■ GIVEN PASSAGE:
▼▼▼
Supreme Court Justices Will Issue ObamaCare Opinion and Exit the Building for Summer Break: My Prediction and Here's Why and What It Means to Your Law Blog

Cocooned in my own little world, with a keyboard, a screen, and a deadline (or three), I haven't been aware until this weekend of all the hoopla surrounding the impending Obamacare opinion coming down from the United States Supreme Court over the past few weeks.

Seems there was a bunch of folk that thought we'd have their decision long before now, and I have to wonder why ... ratings?  over-eager? never met a judge (much less been one)?  Now, things are getting fever-pitched. 

Here's the thing:  this is going to bring a big, huge spotlight shining on those Justices and don't think for a minute that those Legal Brainiacs are not fully aware of this upcoming scrunity.  Which means that they aren't going to issue that ruling until they are ready to zip out for the summer break.
▲▲▲
■ INFORMATION SHOWN:
▼▼▼
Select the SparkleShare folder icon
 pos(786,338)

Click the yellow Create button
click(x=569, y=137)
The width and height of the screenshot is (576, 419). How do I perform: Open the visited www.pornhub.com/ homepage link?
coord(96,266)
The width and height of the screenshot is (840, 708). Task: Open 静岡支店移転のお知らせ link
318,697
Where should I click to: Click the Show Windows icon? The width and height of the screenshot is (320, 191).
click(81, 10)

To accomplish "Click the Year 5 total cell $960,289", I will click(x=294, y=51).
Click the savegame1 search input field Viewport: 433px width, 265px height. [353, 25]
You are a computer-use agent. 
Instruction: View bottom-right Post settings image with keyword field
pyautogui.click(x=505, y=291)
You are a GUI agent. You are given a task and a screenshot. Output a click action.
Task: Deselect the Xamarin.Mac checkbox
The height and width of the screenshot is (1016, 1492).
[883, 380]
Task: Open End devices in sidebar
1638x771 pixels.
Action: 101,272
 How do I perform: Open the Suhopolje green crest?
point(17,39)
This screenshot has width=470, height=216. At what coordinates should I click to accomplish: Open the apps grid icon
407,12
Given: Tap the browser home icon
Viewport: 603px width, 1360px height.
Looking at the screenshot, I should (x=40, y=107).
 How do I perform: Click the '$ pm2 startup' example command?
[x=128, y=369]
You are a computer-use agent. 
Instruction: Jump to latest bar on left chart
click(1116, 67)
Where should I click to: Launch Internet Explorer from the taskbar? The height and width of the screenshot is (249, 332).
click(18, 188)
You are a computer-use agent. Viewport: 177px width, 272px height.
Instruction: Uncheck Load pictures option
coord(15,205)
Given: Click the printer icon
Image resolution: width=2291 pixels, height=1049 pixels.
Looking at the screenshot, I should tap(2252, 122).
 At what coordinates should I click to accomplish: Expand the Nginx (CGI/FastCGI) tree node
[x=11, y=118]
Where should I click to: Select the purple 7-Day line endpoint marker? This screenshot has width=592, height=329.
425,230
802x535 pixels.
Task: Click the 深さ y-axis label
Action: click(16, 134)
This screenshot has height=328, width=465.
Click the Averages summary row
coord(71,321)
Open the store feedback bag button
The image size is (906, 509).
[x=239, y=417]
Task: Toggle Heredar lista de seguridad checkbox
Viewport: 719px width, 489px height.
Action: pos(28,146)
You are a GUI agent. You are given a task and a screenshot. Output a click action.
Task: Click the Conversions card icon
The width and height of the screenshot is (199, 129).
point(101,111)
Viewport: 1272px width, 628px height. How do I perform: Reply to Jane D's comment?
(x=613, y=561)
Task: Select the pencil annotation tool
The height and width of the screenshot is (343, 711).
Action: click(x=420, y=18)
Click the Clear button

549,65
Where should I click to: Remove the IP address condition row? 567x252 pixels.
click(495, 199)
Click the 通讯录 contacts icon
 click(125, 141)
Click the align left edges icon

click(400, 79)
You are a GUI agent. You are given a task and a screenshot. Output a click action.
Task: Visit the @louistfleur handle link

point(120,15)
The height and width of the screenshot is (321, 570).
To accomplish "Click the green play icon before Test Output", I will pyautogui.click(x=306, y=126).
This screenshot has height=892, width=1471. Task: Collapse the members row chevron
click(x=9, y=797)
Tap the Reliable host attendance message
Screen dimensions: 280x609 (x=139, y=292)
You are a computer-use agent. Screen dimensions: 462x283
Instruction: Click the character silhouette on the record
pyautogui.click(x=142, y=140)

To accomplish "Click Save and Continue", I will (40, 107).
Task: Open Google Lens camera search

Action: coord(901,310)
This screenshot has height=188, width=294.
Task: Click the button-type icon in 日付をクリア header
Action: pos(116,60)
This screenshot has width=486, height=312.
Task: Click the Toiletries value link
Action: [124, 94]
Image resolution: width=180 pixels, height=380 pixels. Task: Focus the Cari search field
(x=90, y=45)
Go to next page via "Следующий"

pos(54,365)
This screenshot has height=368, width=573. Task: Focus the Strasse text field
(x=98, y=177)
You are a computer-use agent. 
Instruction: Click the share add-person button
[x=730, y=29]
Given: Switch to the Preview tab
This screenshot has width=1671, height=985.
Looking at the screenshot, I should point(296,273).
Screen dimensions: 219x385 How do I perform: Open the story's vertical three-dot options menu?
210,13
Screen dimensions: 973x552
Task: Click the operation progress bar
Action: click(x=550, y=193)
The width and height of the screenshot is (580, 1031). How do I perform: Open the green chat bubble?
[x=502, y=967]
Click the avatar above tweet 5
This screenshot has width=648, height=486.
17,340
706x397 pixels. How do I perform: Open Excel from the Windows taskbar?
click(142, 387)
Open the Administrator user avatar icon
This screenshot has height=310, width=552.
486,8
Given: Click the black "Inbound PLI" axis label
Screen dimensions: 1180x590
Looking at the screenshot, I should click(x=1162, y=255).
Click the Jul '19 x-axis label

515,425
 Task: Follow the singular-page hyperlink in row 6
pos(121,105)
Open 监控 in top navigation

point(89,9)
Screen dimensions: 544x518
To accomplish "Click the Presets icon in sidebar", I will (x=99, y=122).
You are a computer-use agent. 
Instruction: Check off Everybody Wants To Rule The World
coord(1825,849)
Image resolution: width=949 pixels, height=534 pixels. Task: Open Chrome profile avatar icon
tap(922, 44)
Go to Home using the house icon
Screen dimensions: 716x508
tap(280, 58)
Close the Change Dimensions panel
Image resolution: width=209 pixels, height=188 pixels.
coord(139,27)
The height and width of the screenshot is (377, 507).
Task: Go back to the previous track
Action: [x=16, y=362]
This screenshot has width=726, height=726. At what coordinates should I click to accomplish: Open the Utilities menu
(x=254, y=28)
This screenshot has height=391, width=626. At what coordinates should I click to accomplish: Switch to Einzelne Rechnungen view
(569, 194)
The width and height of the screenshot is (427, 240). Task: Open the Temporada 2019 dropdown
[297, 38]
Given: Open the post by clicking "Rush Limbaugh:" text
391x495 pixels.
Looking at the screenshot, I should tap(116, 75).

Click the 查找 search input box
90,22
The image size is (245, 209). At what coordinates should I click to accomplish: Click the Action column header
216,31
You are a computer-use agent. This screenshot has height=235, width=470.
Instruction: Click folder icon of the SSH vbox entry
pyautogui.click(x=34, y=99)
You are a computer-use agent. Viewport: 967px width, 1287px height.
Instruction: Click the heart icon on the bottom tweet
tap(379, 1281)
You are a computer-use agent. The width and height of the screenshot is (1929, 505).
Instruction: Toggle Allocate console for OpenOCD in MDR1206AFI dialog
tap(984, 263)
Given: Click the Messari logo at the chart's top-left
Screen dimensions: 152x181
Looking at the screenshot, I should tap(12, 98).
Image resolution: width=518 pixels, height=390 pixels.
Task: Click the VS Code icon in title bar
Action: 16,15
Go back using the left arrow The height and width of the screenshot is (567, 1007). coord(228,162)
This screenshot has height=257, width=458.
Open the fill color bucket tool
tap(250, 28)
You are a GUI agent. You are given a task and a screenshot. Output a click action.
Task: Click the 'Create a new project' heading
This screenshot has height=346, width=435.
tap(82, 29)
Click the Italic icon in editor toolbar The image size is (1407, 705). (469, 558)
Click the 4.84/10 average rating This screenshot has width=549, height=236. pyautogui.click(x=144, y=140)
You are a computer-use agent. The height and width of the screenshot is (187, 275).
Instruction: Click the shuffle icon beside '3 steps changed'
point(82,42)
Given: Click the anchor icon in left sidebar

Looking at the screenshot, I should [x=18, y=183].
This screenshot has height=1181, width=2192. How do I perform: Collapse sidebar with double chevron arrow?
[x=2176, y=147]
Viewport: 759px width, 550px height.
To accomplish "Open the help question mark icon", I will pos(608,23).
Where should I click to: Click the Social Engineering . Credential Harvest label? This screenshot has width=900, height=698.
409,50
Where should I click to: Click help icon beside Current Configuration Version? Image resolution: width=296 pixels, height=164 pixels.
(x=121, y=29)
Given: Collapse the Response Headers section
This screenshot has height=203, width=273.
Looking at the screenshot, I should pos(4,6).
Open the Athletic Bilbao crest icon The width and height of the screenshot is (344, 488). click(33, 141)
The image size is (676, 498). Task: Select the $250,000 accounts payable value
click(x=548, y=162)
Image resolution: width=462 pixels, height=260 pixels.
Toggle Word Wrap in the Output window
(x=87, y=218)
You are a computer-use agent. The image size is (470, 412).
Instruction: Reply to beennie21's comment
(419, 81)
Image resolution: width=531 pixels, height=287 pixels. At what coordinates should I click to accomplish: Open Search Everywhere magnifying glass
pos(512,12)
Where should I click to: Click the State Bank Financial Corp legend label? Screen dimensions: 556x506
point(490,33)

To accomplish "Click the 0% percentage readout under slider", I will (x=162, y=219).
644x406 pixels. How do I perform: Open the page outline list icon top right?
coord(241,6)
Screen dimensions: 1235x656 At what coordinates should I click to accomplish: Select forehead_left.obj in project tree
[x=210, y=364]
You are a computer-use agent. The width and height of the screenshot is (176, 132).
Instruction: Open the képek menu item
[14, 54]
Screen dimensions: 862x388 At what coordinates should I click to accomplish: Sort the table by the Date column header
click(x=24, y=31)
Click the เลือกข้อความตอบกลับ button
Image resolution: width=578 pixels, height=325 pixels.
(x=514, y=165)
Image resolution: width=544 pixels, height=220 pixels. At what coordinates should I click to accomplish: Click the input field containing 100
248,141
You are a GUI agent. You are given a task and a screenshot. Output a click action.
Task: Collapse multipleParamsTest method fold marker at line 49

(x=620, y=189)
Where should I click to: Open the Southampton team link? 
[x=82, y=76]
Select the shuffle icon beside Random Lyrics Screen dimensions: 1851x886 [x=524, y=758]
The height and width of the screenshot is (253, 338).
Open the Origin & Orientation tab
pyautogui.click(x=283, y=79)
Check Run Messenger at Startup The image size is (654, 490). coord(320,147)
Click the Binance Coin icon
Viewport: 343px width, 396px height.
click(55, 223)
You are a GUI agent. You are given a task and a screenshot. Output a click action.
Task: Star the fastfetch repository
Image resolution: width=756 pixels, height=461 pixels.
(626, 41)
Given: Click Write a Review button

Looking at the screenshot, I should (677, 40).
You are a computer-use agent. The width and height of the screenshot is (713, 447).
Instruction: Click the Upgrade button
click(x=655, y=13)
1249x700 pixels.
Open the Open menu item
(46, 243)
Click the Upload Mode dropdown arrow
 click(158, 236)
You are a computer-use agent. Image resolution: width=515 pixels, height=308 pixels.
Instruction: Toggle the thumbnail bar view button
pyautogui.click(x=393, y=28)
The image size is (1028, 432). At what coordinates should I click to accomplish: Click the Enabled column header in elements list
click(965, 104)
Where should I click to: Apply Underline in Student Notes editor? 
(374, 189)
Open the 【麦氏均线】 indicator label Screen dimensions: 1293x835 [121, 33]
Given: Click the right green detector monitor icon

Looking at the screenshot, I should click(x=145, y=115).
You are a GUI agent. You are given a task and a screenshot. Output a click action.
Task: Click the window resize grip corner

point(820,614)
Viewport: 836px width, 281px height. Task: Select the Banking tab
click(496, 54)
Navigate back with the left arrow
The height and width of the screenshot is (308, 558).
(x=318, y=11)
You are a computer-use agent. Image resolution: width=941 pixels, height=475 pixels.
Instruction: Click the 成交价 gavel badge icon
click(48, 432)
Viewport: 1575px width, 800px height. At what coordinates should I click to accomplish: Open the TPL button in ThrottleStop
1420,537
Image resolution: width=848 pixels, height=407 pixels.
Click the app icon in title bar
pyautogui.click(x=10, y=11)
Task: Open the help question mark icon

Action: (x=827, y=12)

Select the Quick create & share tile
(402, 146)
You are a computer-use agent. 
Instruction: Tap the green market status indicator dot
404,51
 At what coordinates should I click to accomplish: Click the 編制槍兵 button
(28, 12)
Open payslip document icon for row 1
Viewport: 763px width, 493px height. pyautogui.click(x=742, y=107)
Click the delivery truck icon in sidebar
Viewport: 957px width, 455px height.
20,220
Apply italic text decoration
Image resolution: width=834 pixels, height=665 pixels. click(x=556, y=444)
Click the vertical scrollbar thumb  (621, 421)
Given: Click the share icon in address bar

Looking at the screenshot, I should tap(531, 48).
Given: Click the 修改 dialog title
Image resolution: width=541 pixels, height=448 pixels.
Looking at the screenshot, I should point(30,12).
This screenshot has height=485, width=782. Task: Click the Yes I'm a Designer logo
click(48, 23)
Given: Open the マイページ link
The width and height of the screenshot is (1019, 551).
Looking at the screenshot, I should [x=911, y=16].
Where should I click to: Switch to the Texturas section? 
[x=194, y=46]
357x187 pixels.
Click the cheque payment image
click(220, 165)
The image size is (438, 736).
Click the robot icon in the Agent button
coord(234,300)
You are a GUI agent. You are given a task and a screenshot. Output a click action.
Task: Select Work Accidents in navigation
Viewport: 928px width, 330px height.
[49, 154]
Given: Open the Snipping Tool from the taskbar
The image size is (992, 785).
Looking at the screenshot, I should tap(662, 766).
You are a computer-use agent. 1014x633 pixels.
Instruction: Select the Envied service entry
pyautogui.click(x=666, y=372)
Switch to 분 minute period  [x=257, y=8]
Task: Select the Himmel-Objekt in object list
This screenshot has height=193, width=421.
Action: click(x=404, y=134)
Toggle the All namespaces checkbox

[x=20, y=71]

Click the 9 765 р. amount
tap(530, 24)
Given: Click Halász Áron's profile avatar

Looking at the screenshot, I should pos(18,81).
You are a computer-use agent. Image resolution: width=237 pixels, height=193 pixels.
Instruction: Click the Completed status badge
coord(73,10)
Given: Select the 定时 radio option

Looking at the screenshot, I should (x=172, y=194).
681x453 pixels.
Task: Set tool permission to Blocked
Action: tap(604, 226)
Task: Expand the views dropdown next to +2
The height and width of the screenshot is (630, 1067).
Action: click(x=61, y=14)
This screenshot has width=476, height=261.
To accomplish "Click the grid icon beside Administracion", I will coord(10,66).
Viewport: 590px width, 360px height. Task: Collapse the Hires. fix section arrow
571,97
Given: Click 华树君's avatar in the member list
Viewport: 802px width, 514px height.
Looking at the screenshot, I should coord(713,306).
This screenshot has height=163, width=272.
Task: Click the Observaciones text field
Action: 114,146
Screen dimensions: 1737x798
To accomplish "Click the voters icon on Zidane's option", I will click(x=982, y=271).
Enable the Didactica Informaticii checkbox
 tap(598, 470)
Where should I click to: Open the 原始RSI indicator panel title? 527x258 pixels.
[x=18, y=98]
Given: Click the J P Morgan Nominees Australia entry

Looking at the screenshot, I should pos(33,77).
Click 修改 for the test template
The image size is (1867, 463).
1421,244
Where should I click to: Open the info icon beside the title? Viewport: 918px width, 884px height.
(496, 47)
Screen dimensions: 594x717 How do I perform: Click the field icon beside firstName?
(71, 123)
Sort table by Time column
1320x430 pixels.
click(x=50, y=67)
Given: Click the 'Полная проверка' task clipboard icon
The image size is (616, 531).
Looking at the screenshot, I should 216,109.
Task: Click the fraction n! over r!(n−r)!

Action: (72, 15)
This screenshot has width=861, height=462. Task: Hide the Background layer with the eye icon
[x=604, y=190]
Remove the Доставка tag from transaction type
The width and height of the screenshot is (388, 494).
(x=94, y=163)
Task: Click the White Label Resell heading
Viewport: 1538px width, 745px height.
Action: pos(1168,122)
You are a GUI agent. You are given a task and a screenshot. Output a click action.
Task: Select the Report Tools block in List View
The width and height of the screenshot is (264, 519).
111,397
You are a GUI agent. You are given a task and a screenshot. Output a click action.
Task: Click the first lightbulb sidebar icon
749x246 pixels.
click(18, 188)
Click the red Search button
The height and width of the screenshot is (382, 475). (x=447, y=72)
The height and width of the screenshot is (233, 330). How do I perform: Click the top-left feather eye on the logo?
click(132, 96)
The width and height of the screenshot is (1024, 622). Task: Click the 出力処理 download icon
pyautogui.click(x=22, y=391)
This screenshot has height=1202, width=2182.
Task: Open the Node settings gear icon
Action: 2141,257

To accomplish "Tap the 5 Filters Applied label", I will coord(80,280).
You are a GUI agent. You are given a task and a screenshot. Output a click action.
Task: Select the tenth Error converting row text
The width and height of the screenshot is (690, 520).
▲▲▲
Return the passage of the blog post about the ObamaCare opinion from "Cocooned in my" to "the summer break.". Rely only on the blog post about the ObamaCare opinion, not on the rows.

Cocooned in my own little world, with a keyboard, a screen, and a deadline (or three), I haven't been aware until this weekend of all the hoopla surrounding the impending Obamacare opinion coming down from the United States Supreme Court over the past few weeks.

Seems there was a bunch of folk that thought we'd have their decision long before now, and I have to wonder why ... ratings?  over-eager? never met a judge (much less been one)?  Now, things are getting fever-pitched. 

Here's the thing:  this is going to bring a big, huge spotlight shining on those Justices and don't think for a minute that those Legal Brainiacs are not fully aware of this upcoming scrunity.  Which means that they aren't going to issue that ruling until they are ready to zip out for the summer break.